### TESTO DELL'ESERCIZIO:
Senza andare troppo indietro nel tempo, ad esempio, nel 2005 erano numerosi gli appuntamenti con i wine lovers dell’Est Europa, dalla Polonia alla Russia, allora mete tutte da scoprire per i produttori del Belpaese, spesso in sinergia con il Ministero delle Politiche Agricole. Negli anni, il lavoro di promozione dell’Enoteca Italiana si è andato a concentrare principalmente sul vino toscano, culminato nel 2007 con la nascita di un centro servizi a Shangai, pensato insieme a Toscana Promozione e Consorzi di tutela (San Gimignano, Chianti, Chianti Classico, Brunello di Montalcino e Nobile di Montepulciano), per promuovere il vino toscano sul mercato cinese ed a sviluppare un’attività di supporto all’internazionalizzazione delle piccole e medie imprese. Tre anni dopo, nel 2010, Enoteca Italiana ancora protagonista, nei due appuntamenti internazionali più rilevanti per l’Italia: l’Expo di Shangai, dove gestì il comparto enologico del padiglione italiano che, per visitatori, fu secondo solo alla Cina. Una storia proseguita nel 2012, quando il padiglione riaprì, in maniera permanente, come “New Italian Center”, uno spazio commerciale e culturale dedicato alle eccellenze del made in Italy con l’Enoteca Italiana responsabile, attraverso la controllata cinese Yishang Wine Business Consulting, della sezione vino.
Di lì a poco, arriveranno in superficie le prime difficoltà finanziarie dell’istituto, con i sei mesi di commissariamento a cavallo tra la fine del 2013 e l’inizio del 2014, ed il fallimento evitato grazie ai fondi messi in campo allora dalla Regione Toscana, pari ad 1 milione di euro, che non evitarono, comunque, il licenziamento di sette dipendenti ed un primo ridimensionamento. Si arriva così all’attualità, con il Consiglio Comunale di Siena che ha votato ieri la delibera con cui autorizza lo scioglimento dell’Enoteca Italiana, in caso di mancata approvazione del bilancio, che verrà messo ai voti dall’assemblea del prossimo mese.

### MATERIALE ESTRATTO:
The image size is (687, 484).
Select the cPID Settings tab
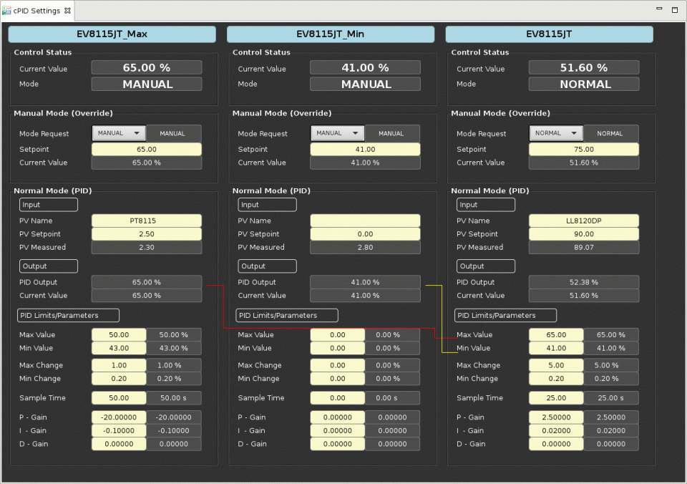tap(36, 11)
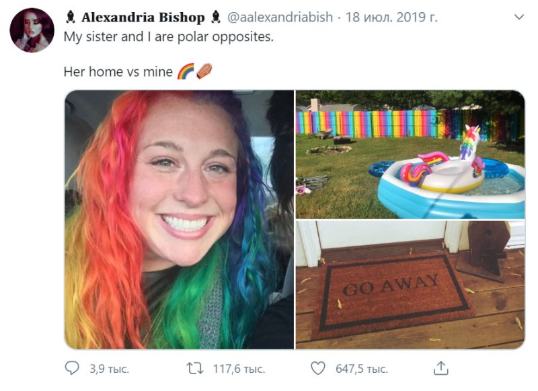Open Alexandria Bishop's profile avatar
This screenshot has height=391, width=538.
pos(32,30)
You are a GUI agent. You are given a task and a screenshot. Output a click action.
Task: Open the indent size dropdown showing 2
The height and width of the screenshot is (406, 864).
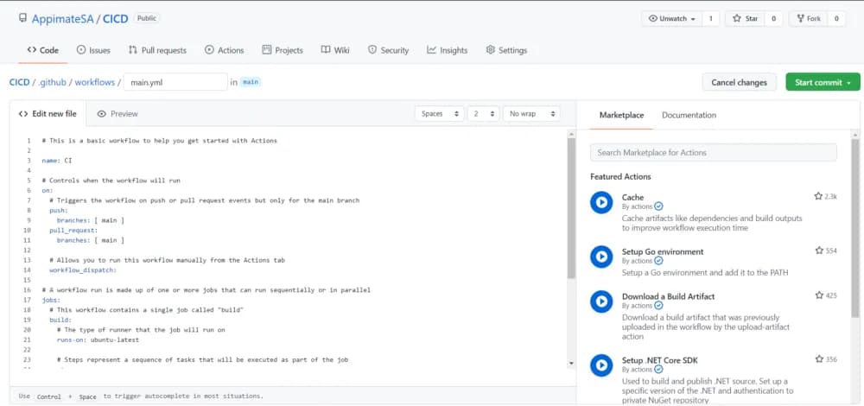[483, 114]
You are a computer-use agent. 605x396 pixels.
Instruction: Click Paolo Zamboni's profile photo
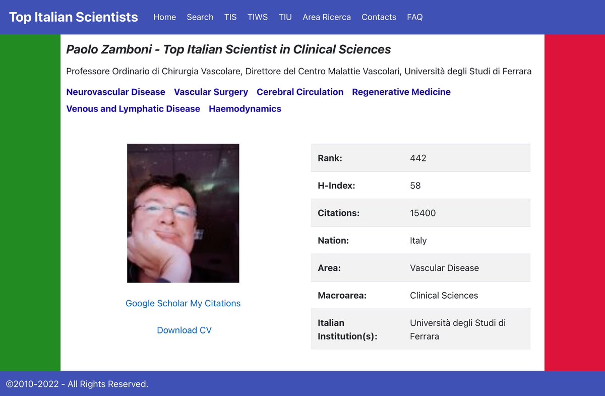[x=183, y=213]
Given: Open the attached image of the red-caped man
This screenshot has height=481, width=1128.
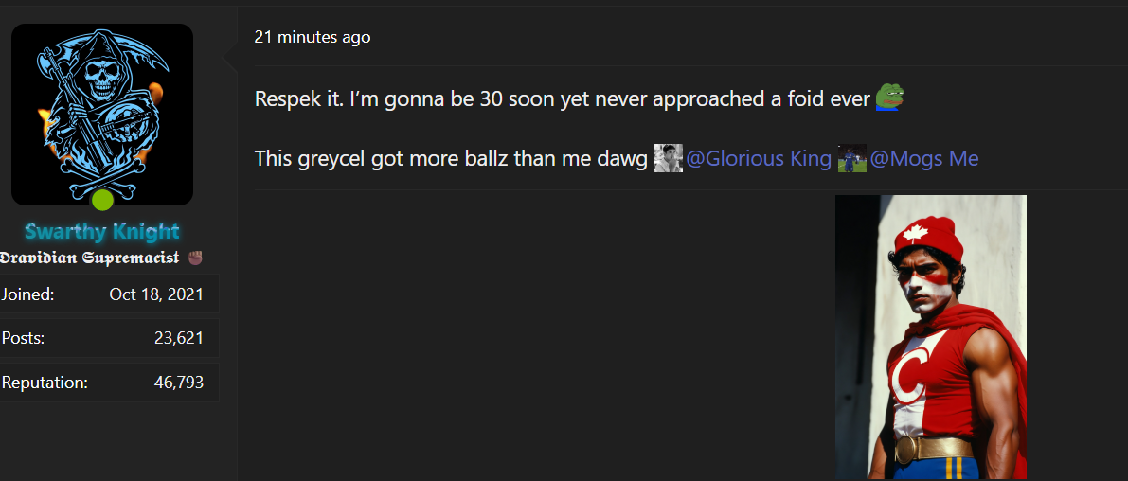Looking at the screenshot, I should coord(931,337).
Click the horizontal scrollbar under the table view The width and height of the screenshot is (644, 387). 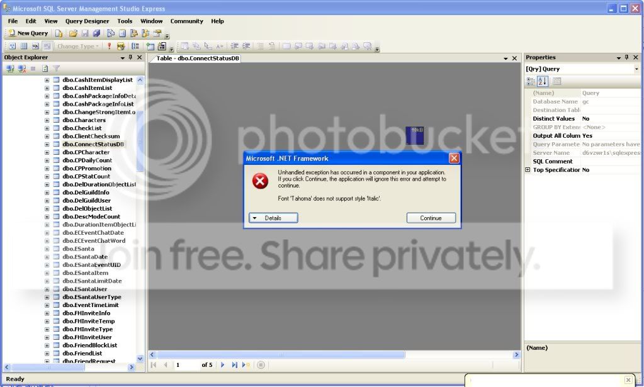(277, 355)
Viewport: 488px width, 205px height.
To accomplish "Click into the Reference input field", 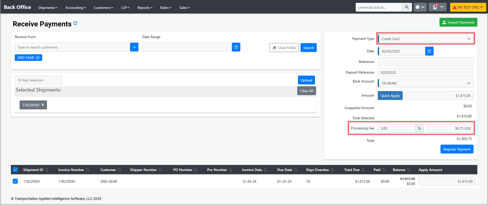I will pyautogui.click(x=425, y=62).
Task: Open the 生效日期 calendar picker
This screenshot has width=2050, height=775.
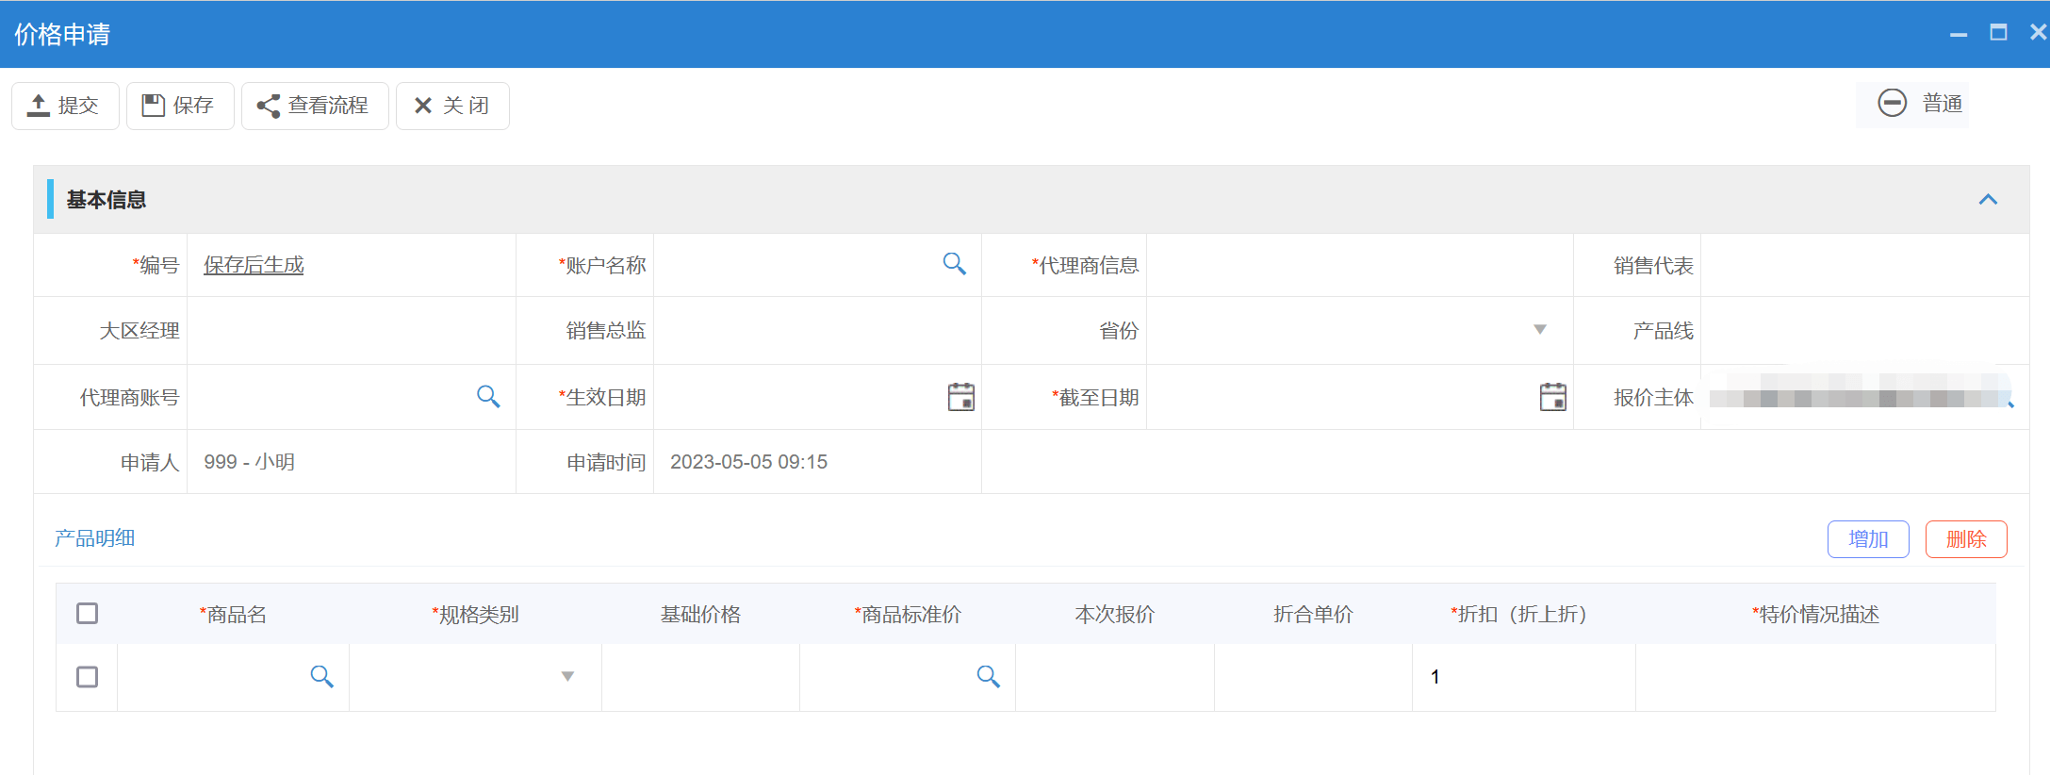Action: coord(960,397)
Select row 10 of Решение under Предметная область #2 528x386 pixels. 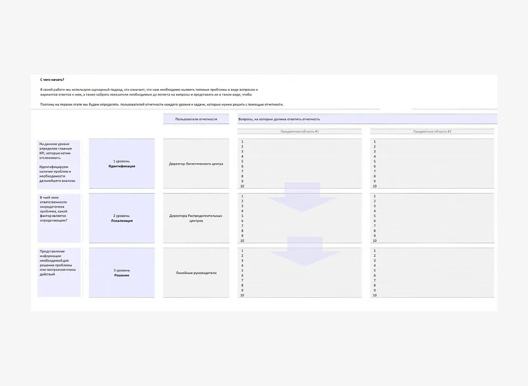[x=432, y=295]

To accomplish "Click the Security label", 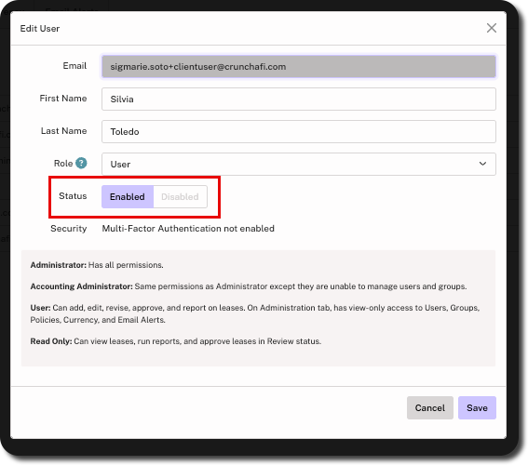I will click(x=69, y=229).
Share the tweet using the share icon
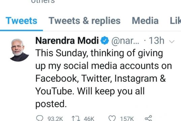Screen dimensions: 181x121 (x=148, y=118)
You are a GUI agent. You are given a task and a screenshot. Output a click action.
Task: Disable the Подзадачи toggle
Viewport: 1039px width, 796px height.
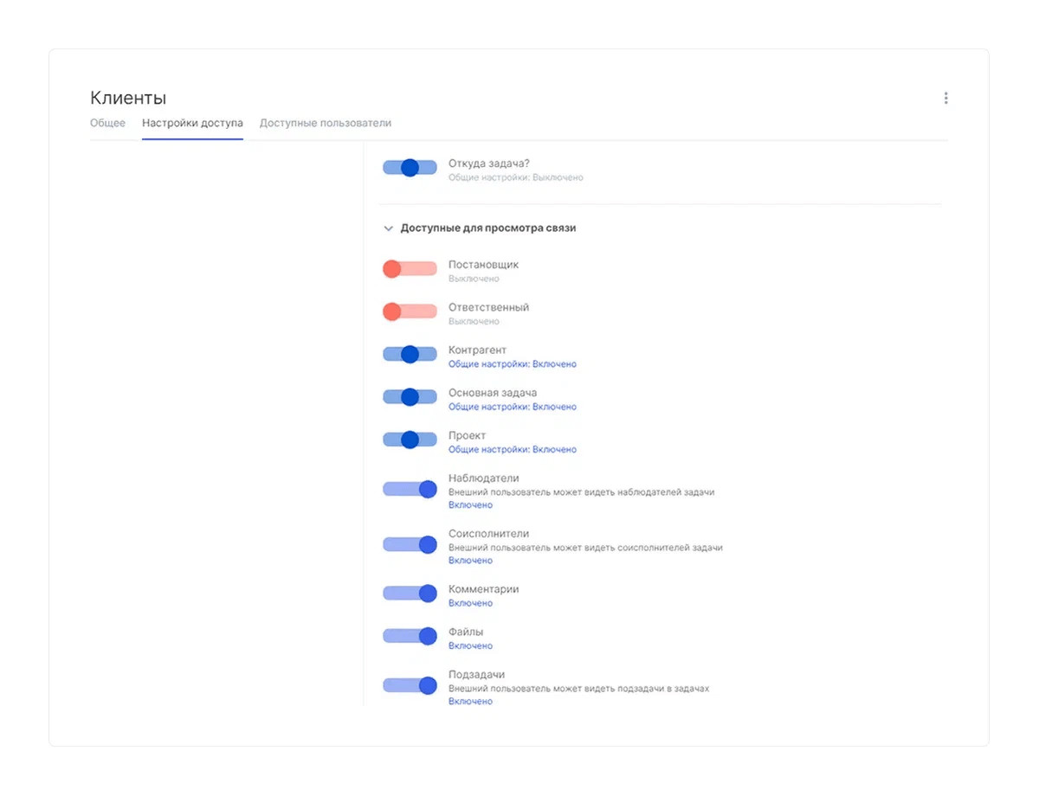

### ISTRUZIONI:
1. Rispondi a queste domande sul testo sull'Enoteca Italiana:
(a) In che anno nacque il centro servizi a Shangai?
(b) Con quale nome riaprì il padiglione nel 2012?
(c) Quanti dipendenti furono licenziati nonostante i fondi della Regione Toscana?
2. Riscrivi il passo del testo sull'Enoteca Italiana compreso tra "Di lì a poco, arriveranno" e "del prossimo mese.", estremi inclusi, scambiando "Regione Toscana" con "Provincia di Siena".

### RISPOSTE PER CONSEGNA:
1.
(a) Nel 2007.
(b) "New Italian Center".
(c) Sette.

2.
Di lì a poco, arriveranno in superficie le prime difficoltà finanziarie dell’istituto, con i sei mesi di commissariamento a cavallo tra la fine del 2013 e l’inizio del 2014, ed il fallimento evitato grazie ai fondi messi in campo allora dalla Provincia di Siena, pari ad 1 milione di euro, che non evitarono, comunque, il licenziamento di sette dipendenti ed un primo ridimensionamento. Si arriva così all’attualità, con il Consiglio Comunale di Siena che ha votato ieri la delibera con cui autorizza lo scioglimento dell’Enoteca Italiana, in caso di mancata approvazione del bilancio, che verrà messo ai voti dall’assemblea del prossimo mese.